Forked from the repository for Grokked Transformers are Implicit Reasoners: A Mechanistic Journey to the Edge of Generalization (https://arxiv.org/abs/2405.15071), but there is almost no overlap.
Using capcity mreasures to understand transformer reasoning. Transformers may have a memorization capacity of about 2 bits per parameter. We can test how well transformers of a fixed size can learn different datasets to understand how efficiently they are compressing the data, and this can give us some insights into the algorithms they use and their reasoning ability.
Navigate to the root directory and install the dependencies:
pip install -e .
(this probably isn't sufficient right now - please let me know what issues you have and I'll try to fix them)
To generate profiles, you also need to clone NamesDatabases into the generated_data
folder:
cd generated_data
git clone https://github.com/smashew/NameDatabases.git
To generate profiles, run:
python src/transformer_reasoning/generate_dataset/generate_profiles.py --help
and follow the instructions. Bipartite
relationships are currently broken; with bipartite relationships X's best friend's best friend is X, (same for child's parent) otherwise every relation is uniformly random. Bipartite relationships can in principle be encoded more efficiently, and we could test whether transformers can actually exploit this structure, but this isn't a top priority right now.
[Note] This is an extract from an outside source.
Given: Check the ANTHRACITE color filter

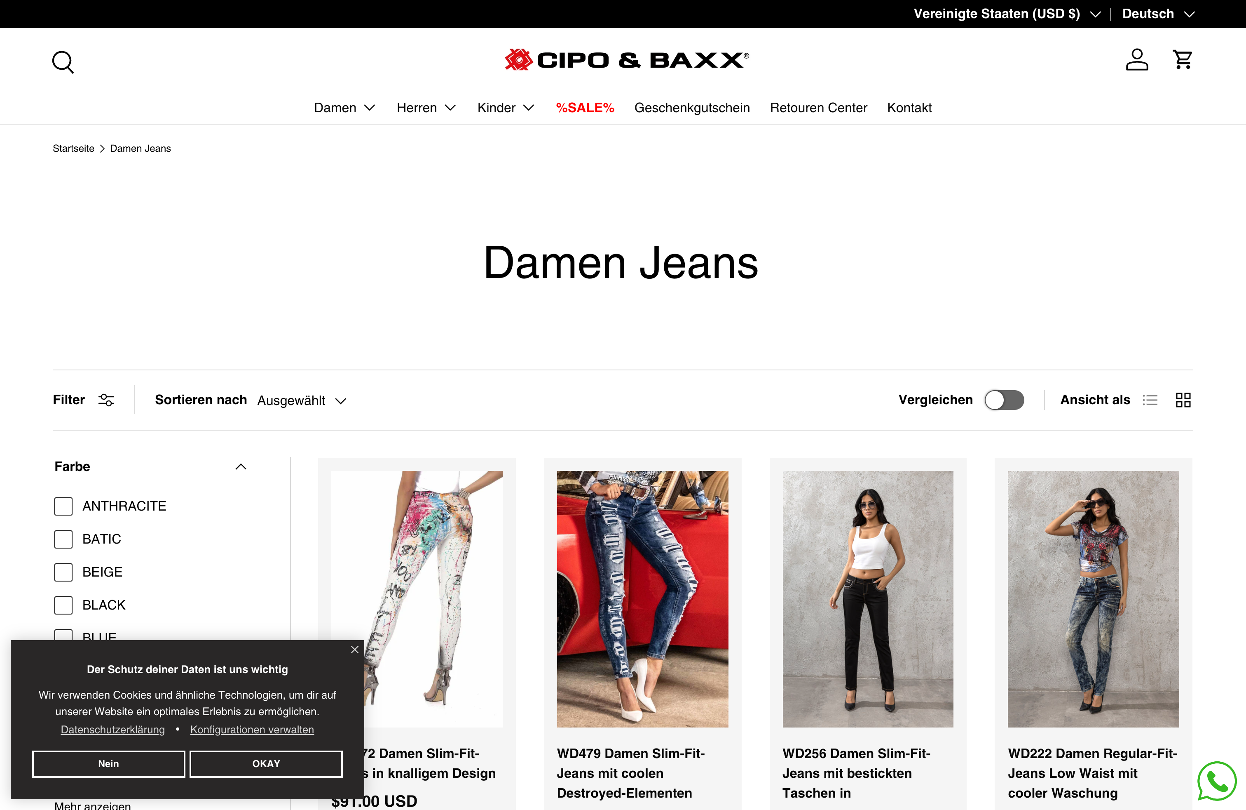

A number of profile datasets are already hosted on the huggingface hub. rXX means the number of relations each profile has (no suffix means it has 4 different relations).
EleutherAI/profiles_dataset_1000_uniform_r17
EleutherAI/profiles_dataset_10000_uniform
EleutherAI/profiles_dataset_10000_uniform_r17
EleutherAI/profiles_dataset_15000_uniform
EleutherAI/profiles_dataset_15000_uniform_r17
EleutherAI/profiles_dataset_20000_uniform
EleutherAI/profiles_dataset_25000_uniform
EleutherAI/profiles_dataset_25000_uniform_r17
EleutherAI/profiles_dataset_30000_uniform
EleutherAI/profiles_dataset_50000_uniform
Top level training script:
python src/transformer_reasoning/train/train_llama.py --help
This will train a (typically very small) Llama architecture model with the given parameters. A profiles dataset is required (by default downloaded from the hub). Question and answer text is generated on the fly, and training has a relatively high CPU requirement. There is also the possibility of generating biographies using a mixture of sentence templates (see src/transformer_reasoning/generate_dataset/generate_biographies.py
), but this is not currently used.
python src/transformer_reasoning/evaluate/measure_capacity.py --help
Estimates model capacity according to various encoding schemes
and produces plots of capacity vs model size. A general assumption is that if the dataset entropy is larger than the estimated maximum model capacity and the estimated (actual) capacity is constant WRT model size, then we might have an encoding scheme that roughly matches the way the model actually encodes the data.
Schemes explanation:
- optimal: one hop and two hop question answering requires the same amount of memorization (we think transformers can't do this)
- two hop big hash: memorize all of the two hop answers individually
Selection schemes explanation: In addition to learning the answers to every question, it is more efficient for models to learn the set of realized names in the profile dataset and encode each relation as a selection from the set of realized names than it is to encode each relation as a selection from the set of all possible names. Given N possible names and n realized names
- optimal: it takes n log N - n log n bits to encode the selection
- enumerate: it takes n log N bits to encode the selection (relevant if the model is unable to exploit the irrelevance of order to further compress the data)
- independent: it takes log N bits to encode each name
We haven't tested precisely which scheme best matches model capacity. This is a high priority for future work.
Probing experiments can also be run with:
python src/transformer_reasoning/train/train_probe.py --help
This will train a probe for each layer and token position in the transformer and evaluate the performance of the transformer on the dataset.